怪虫とは

2020-02-13 00:00:01 | 書評
新潮社の月刊書評誌『潮』に1月号から連載が始まった『にっぽん怪虫記(小松貴著)』。まだ2回なので全貌はわからないが、1年後には書店に単行本として並ぶのだろうか。

とりあえず、怪虫として「ネジレバネ」という生物が登場した。

まず、生活史が風変りだ。この生物、あまり科学的ではない言い方をすると、ハエとかハチのように見える。ただし、オスだけだが。寄生して生きているのだが、何に寄生するかというと、種類を選ばないところがある。そして、普通の寄生昆虫は、他の動物の体内で、寄生主の体の一部を食いながら成長し、食い尽くしてから寄生主の体から飛び出して、どこかで交尾してから次の寄生主の体内に産卵したりする。つまり、共存しているわけではないわけだ。

ところが、ネジレバネの場合は、かなり異なるわけだ。とりあえず、寄生主(たとえばキイロスズメバチ)の体内にもぐりこんだネジレバネの幼虫(オスもメスも)はスズメバチの腹から栄養を吸い取って育つわけだ。そしてオスは、成虫になったらハエやハチのような体になって、寄生主の腹から飛び出して飛んでいくのだが、メスは寄生主の体内から生殖器だけを体外に突き出して、オスの飛来を待つ。といっても寄生主はスズメバチなので飛んでいることが多いのだから受精できるかどうかは運任せなのだが、実はハチが長生きできるような物質を作っているという研究もあるそうだ。

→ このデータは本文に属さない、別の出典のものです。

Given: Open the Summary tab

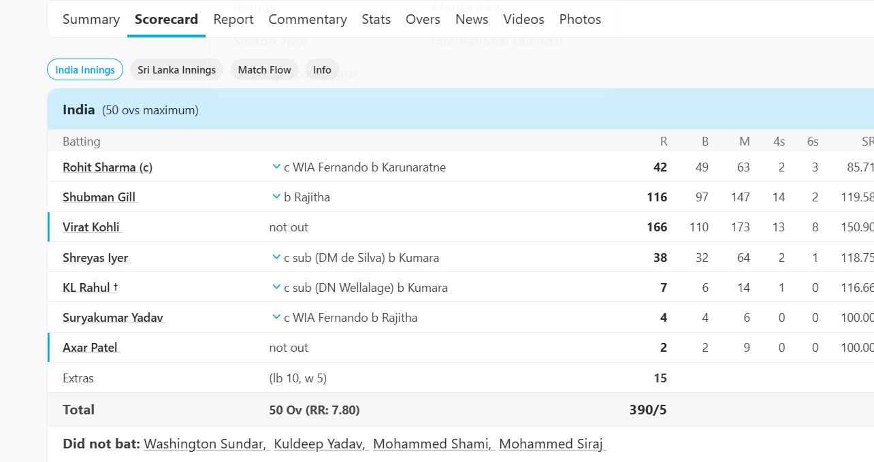Looking at the screenshot, I should pyautogui.click(x=91, y=20).
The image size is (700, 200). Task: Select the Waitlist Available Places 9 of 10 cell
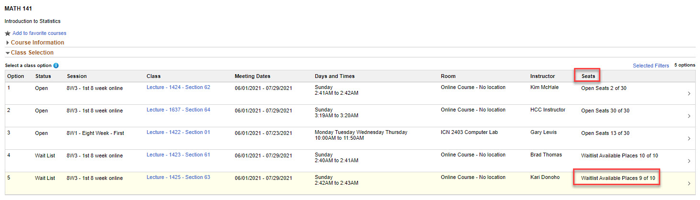coord(618,178)
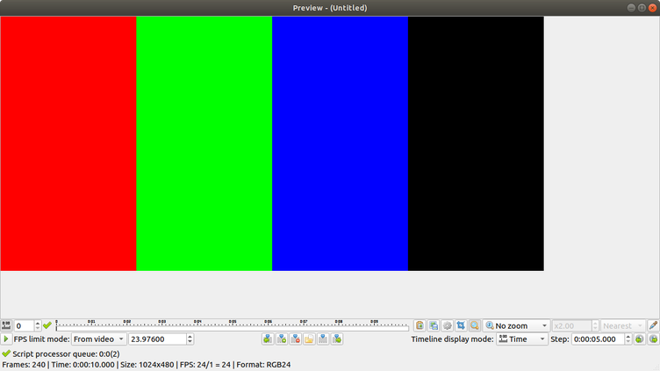Click the Step time input field
Image resolution: width=660 pixels, height=371 pixels.
pyautogui.click(x=597, y=339)
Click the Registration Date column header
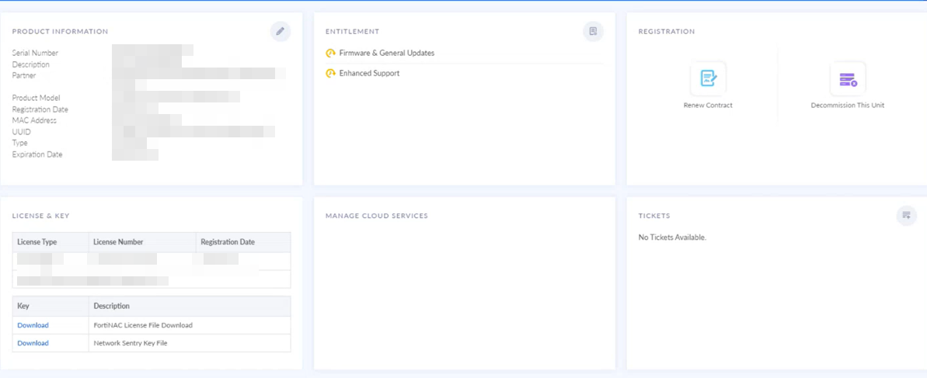Image resolution: width=927 pixels, height=378 pixels. (228, 242)
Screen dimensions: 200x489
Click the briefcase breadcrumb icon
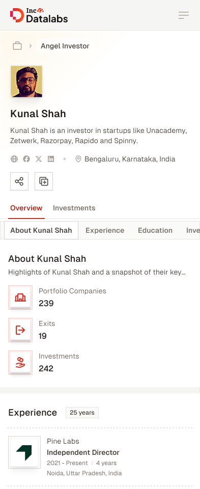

そして、オスの空中生存期間は数時間と短いのだから、極めて忙しい。陸運会社に入った新人社員が、いきなり1週間、一睡もせず24時間勤務をして過労で倒れるような感じだ。

そして、メスは寄生主の体内で産卵を続け、卵が孵化させる。うじゃうじゃと生まれた幼虫は寄生主の体の外に出て、近くにいる別の昆虫に取りつくのだが、これも近くに昆虫がいなければ、生きられない。しかも、例えばスズメバチにしてもスズメバチの種類によってネジレバネの種類も違うわけで、ハチならなんでもいいということではないそうだ。

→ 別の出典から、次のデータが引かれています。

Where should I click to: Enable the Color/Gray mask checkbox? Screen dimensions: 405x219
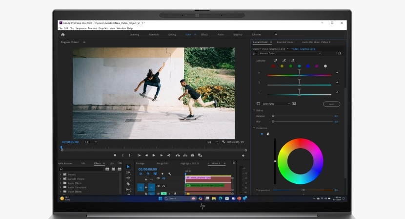258,104
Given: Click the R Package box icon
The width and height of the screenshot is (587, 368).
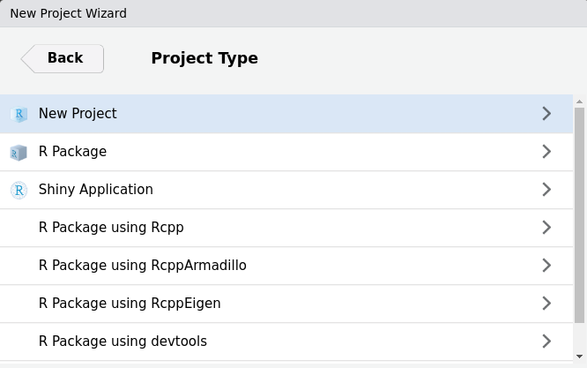Looking at the screenshot, I should [x=19, y=152].
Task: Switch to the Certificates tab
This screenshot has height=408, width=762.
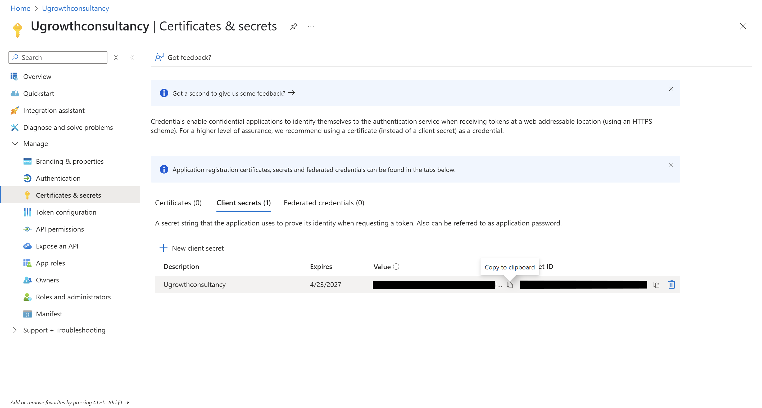Action: coord(178,203)
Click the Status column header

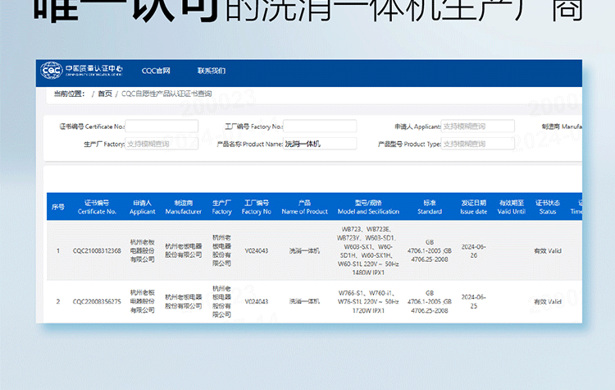tap(547, 207)
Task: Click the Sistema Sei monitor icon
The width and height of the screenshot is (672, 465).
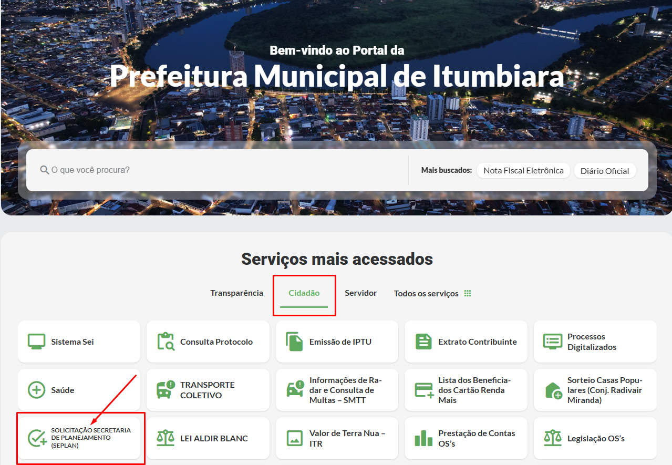Action: click(x=36, y=341)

ただし、これらがまったく偶然の三乗のような形で子孫に種が伝わるのではなく、メスのネジレバネの出すなんらかの物質が、寄生主の寿命をコントロールしたり、孵化の時にはハチを巣から出して、さらに仲間と遠くに飛んで行かないように巣の近くに足止めさせる物質を放出していると考えられている。その物質が採取できれば、高跳びされそうな保釈中の容疑者に飲ませればいいだろう。

ただ、存在自身が偶然の賜物といえるこの小さな昆虫を研究するのは、見つけ出すところからすべて困難を極めるそうだ。さらに著者も一度しか見たことがないようだが、アリに寄生するアリネジレバネという種があるそうで、これはオスしかアリに寄生しないそうで、メスはキリギリスやバッタに寄生するそうだ。夫婦で違う会社に勤務するといえば、当たり前のような気もするが、寄生主の生活圏が異なるのだから、さらに不思議だ。

著者の小松貴氏だが、名前が貴族のようだが、虫集めが好きというのも奇妙な感じがするが、王朝文学の中に「虫めでる姫(虫を愛好する姫)」というのもあるのだから、納得するしかない。